[Opening GIVEN DATA section]

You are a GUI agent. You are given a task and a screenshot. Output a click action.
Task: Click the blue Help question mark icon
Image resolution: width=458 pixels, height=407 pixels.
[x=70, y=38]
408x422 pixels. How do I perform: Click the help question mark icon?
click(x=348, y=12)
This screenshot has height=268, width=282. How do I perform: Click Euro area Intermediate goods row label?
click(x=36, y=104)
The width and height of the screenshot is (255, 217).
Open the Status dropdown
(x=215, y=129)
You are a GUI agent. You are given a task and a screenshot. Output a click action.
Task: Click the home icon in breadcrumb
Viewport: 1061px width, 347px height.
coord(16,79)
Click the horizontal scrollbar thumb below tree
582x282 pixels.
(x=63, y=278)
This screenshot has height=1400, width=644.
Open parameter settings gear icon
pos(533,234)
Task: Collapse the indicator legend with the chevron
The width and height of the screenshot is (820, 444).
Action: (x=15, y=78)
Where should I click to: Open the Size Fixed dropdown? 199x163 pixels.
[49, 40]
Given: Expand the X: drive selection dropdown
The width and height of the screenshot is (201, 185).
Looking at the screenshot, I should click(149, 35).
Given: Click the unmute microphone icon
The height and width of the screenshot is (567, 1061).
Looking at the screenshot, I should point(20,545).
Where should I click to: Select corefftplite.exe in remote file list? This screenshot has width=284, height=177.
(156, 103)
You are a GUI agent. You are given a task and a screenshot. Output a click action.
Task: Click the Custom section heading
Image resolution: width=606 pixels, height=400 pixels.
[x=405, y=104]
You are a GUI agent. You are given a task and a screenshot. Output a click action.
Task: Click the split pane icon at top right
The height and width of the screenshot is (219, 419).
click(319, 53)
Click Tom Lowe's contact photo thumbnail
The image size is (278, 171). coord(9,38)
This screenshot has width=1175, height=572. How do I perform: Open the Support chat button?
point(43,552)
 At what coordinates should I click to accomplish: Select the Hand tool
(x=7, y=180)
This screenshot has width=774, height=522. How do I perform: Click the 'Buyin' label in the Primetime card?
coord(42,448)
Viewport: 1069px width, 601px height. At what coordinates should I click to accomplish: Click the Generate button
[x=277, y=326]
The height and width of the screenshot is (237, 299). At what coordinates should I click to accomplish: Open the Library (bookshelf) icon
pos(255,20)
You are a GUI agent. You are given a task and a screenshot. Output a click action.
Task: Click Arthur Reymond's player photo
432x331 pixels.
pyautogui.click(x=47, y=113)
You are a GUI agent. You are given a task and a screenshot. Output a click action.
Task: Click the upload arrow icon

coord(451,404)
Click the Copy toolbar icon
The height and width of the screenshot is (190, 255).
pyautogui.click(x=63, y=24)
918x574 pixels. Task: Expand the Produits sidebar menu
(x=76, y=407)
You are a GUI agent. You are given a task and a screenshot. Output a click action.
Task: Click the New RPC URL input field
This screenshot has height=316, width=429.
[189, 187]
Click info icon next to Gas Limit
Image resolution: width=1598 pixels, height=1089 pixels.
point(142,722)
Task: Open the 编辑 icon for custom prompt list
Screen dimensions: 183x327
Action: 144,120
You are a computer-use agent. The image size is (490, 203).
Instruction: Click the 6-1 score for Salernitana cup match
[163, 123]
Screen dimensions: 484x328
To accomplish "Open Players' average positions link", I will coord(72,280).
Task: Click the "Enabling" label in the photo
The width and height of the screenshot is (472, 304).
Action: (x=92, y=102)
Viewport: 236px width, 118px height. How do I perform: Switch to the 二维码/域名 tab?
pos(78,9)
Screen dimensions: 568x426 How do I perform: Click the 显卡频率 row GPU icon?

[Closing GIVEN DATA section]

## [ACTIVITY]
The lines above from the one containing "This screenshot has width=1175, height=572." through the one containing "Task: Click the New RPC URL input field" are to be set down exactly, and no others.

## [RESPONSE TO THE EXERCISE]
This screenshot has width=1175, height=572. How do I perform: Open the Support chat button?
point(43,552)
 At what coordinates should I click to accomplish: Select the Hand tool
(x=7, y=180)
This screenshot has width=774, height=522. How do I perform: Click the 'Buyin' label in the Primetime card?
coord(42,448)
Viewport: 1069px width, 601px height. At what coordinates should I click to accomplish: Click the Generate button
[x=277, y=326]
The height and width of the screenshot is (237, 299). At what coordinates should I click to accomplish: Open the Library (bookshelf) icon
pos(255,20)
You are a GUI agent. You are given a task and a screenshot. Output a click action.
Task: Click Arthur Reymond's player photo
432x331 pixels.
pyautogui.click(x=47, y=113)
You are a GUI agent. You are given a task and a screenshot. Output a click action.
Task: Click the upload arrow icon

coord(451,404)
Click the Copy toolbar icon
The height and width of the screenshot is (190, 255).
pyautogui.click(x=63, y=24)
918x574 pixels. Task: Expand the Produits sidebar menu
(x=76, y=407)
You are a GUI agent. You are given a task and a screenshot. Output a click action.
Task: Click the New RPC URL input field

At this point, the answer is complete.